Exercise directions: Could you please write out each line of the records exactly, minus the pictures?

Stored data:
################
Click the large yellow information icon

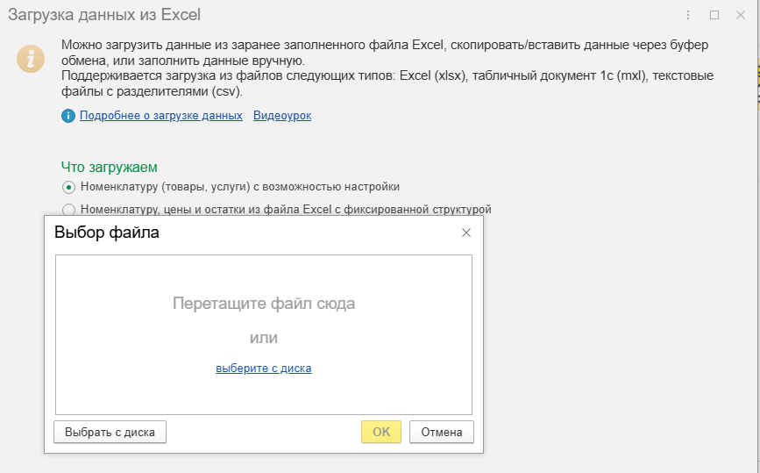pos(32,59)
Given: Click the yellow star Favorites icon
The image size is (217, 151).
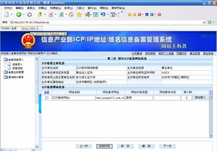Looking at the screenshot, I should click(79, 14).
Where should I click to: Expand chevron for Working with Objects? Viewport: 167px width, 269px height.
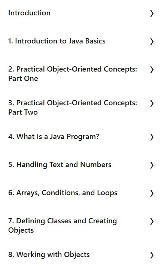[152, 255]
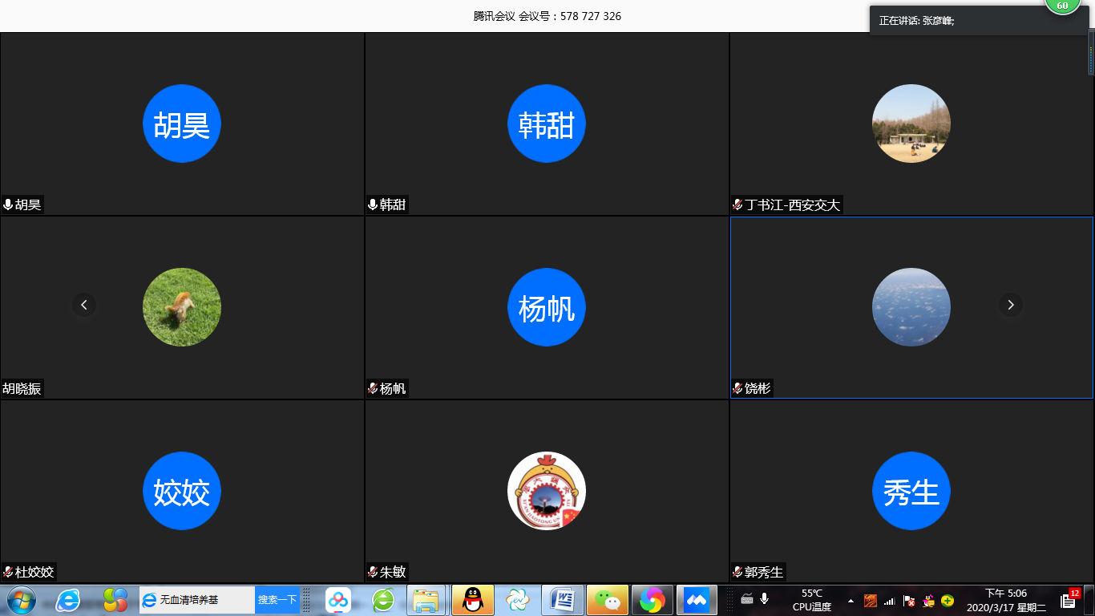Go to the previous page of participants
Screen dimensions: 1095x616
84,305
################
Task result:
Click the large yellow information icon

pos(32,59)
Given: Click the yellow star Favorites icon
The image size is (217, 151).
Looking at the screenshot, I should click(79, 14).
Where should I click to: Expand chevron for Working with Objects? Viewport: 167px width, 269px height.
[152, 255]
Go to the previous page of participants
Screen dimensions: 1095x616
84,305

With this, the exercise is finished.